The one sentence summary
Humbug is on the rise and this is what you can do about it.
Can’t be bothered to read it? Too much screen time lately? Listen to the 5-minute podcast.
WHAT THE BOOK SAYS
- This is the main essay in a collection of 8 entitled The Prevalence of Humbug and other essays, published in 1983. The others cover topics such as rationality, reasonableness and objectivity.
- The author’s definition of first-degree humbug is: deceptive misrepresentation, short of lying, especially by pretentious word or deed, of somebody’s own thoughts, feelings, or attitudes.
- Second-degree humbug is when the speaker is self-deluded.
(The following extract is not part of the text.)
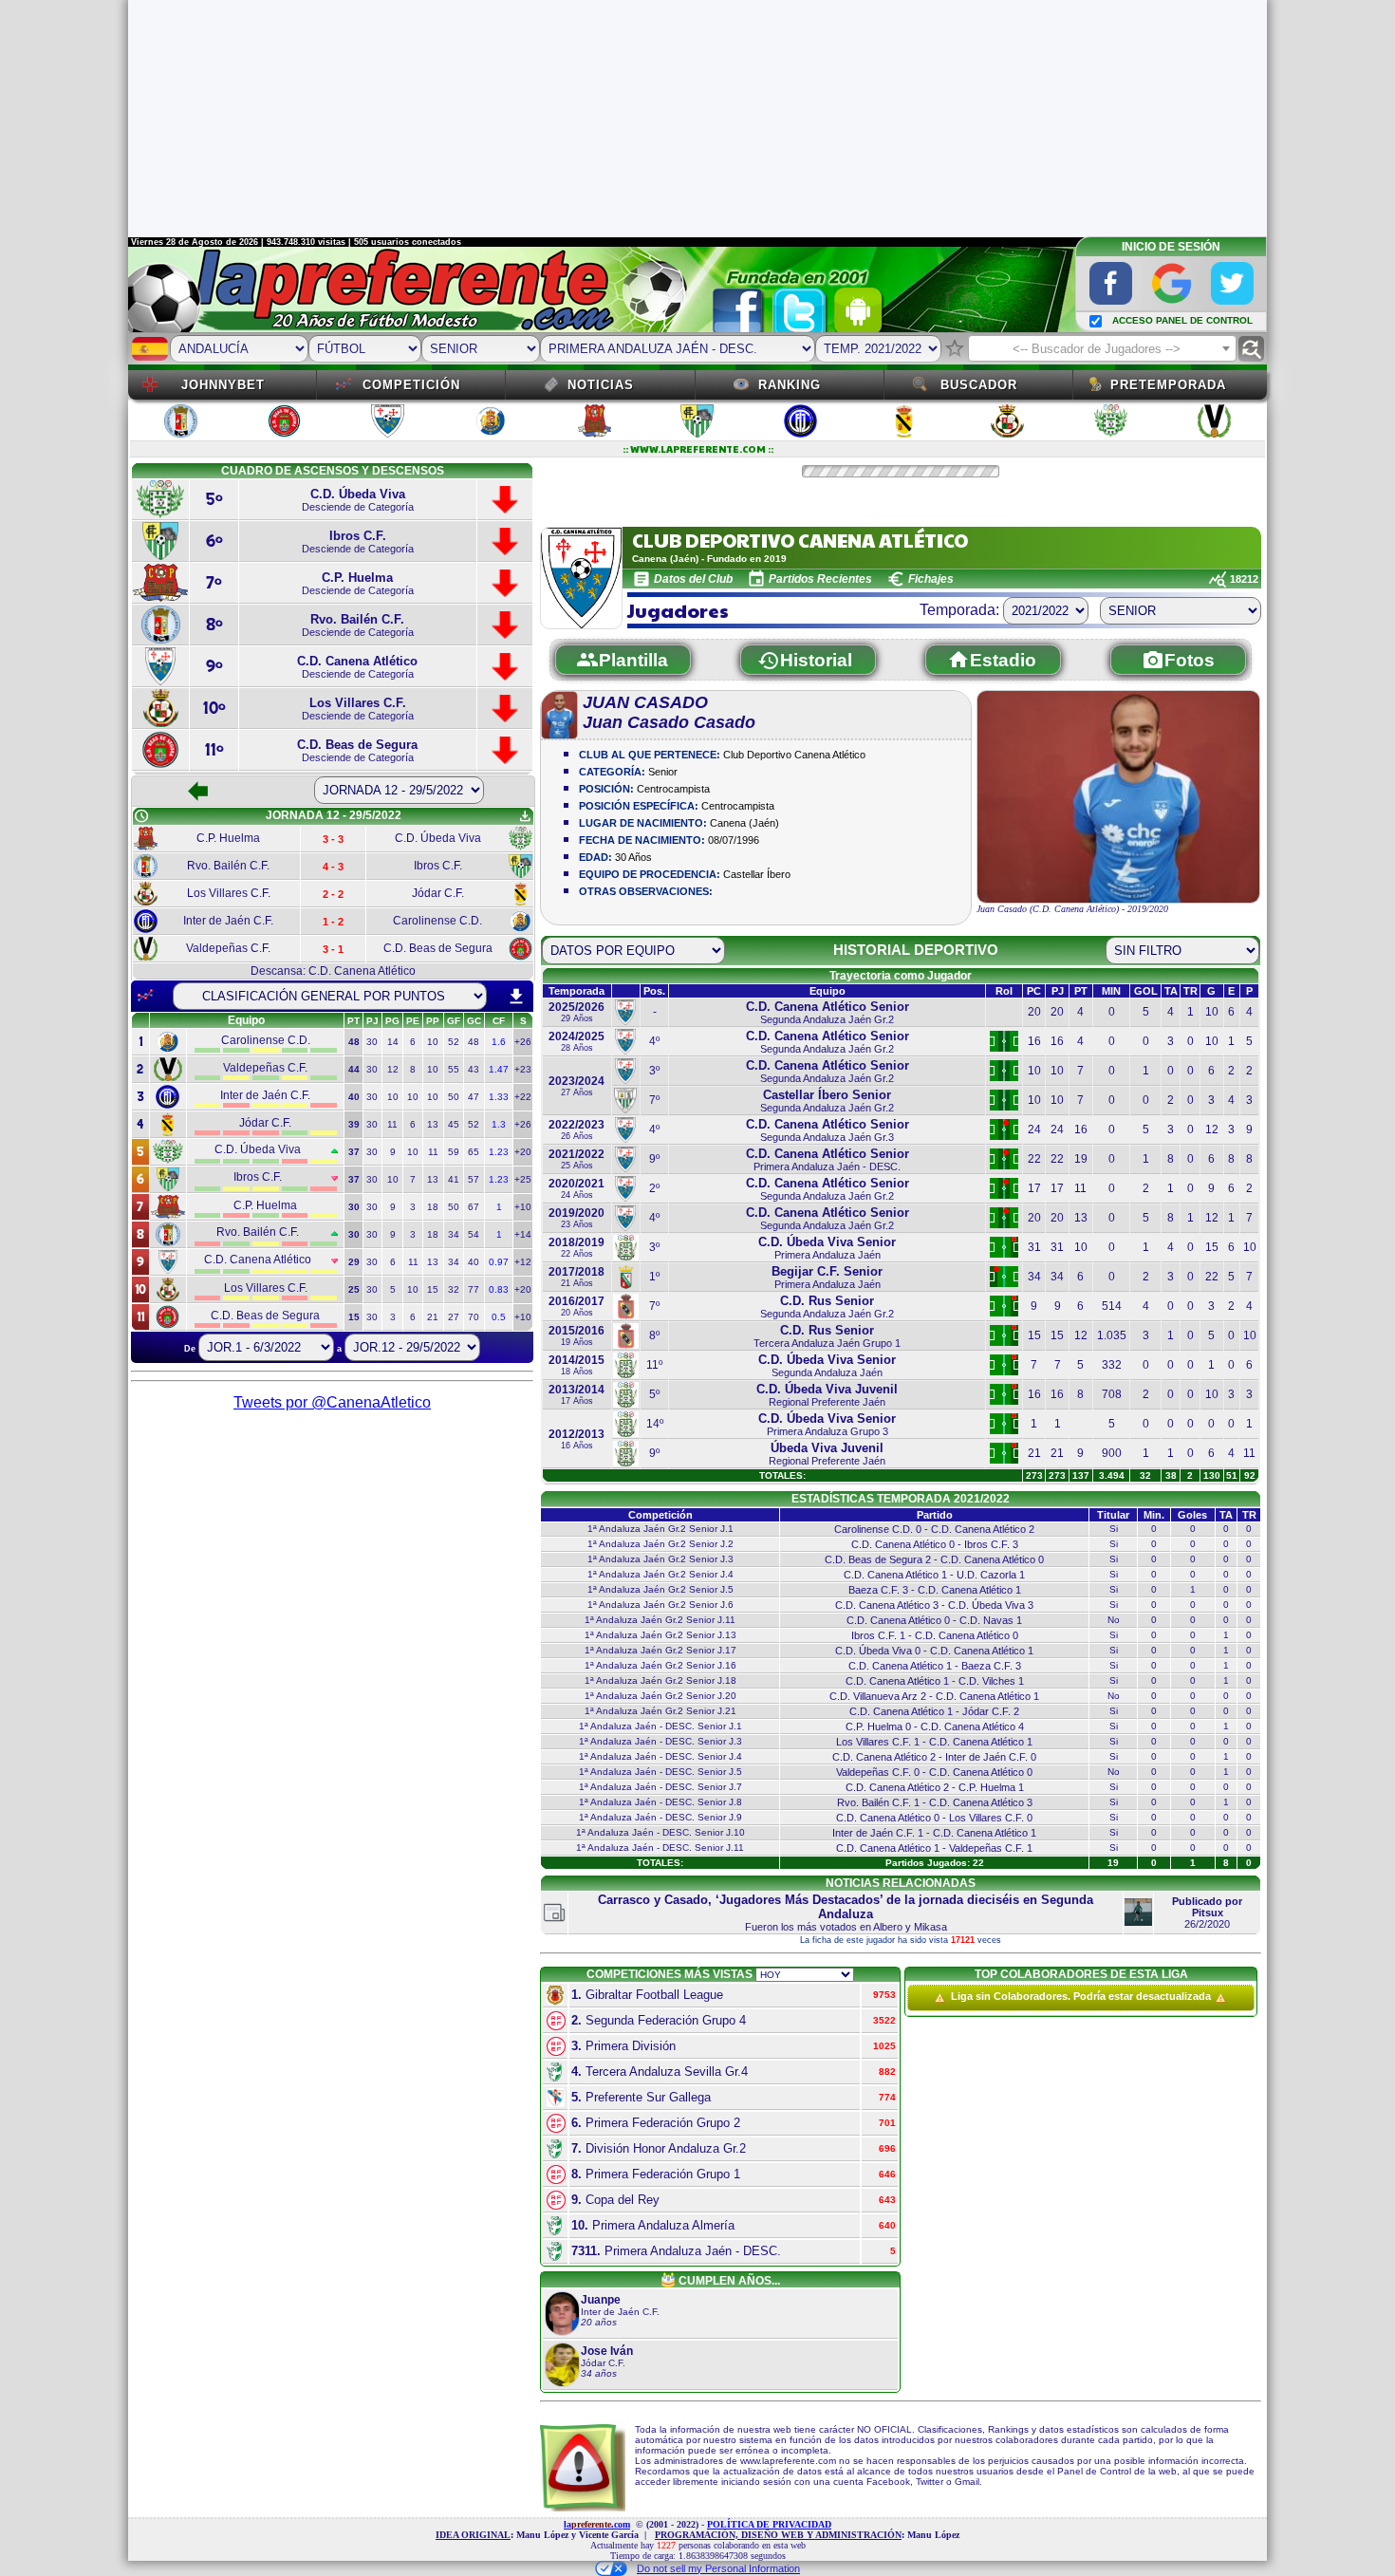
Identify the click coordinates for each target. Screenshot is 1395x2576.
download (516, 996)
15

If that’s the case, then their thoughts could be revealed by candid and radical self-examination.
- Humbug need not entail lying in the strict sense of the word – even though humbug can be akin to outright lying.
- We can usefully distinguish between the speaker’s message and his or her The message is what is explicitly or implicitly said about the topic in question. The stance is their beliefs, attitudes and evaluations.
- Words for humbug include balderdash, claptrap, rubbish, cliché, hokum, drivel, buncombe, nonsense, gibberish or tautology.
- What is the prima facie charge against a speaker accused of humbug? Pretence, pretentiousness, affectation, insincerity and deception. There is also a detectable whiff of self-satisfaction and self-complacency: humbug goes well with a smirk. A common symptom is clever-me-ism.
WHAT’S GOOD ABOUT IT
- Suggested remedies in the presence of humbug:
- Ask “Do you really believe that?” or “Do you really mean that?” George Bernard Shaw*. If they say yes, then consider “How extraordinary!” G. E. Moore
- Take it literally and reveal the exaggerations and absurdities.
- Translate it into plain and clear English.
- The philosophy of the humbugger is “Take care of the sounds and the nonsense will take care of itself.”
- Humbug is garrulity laced with jargon, conscious discrepancy and flummery.
- “Mr. Pecksniff was in the frequent habit of using any word that occurred to him as having a good sound and rounding a sentence well, without much care for its meaning.” Charles Dickens, Martin Chuzzlewit
*The author calls this The Shavian Probe. Shavian is the adjective for Shaw, as in Shaw’s Probe. That’s his way of probing whether the humbug has any basis.
WHAT YOU HAVE TO WATCH
- The author is a philosopher, so the language is, not surprisingly, philosophical.
- The essay is 40 years old, and some of the language reflects that.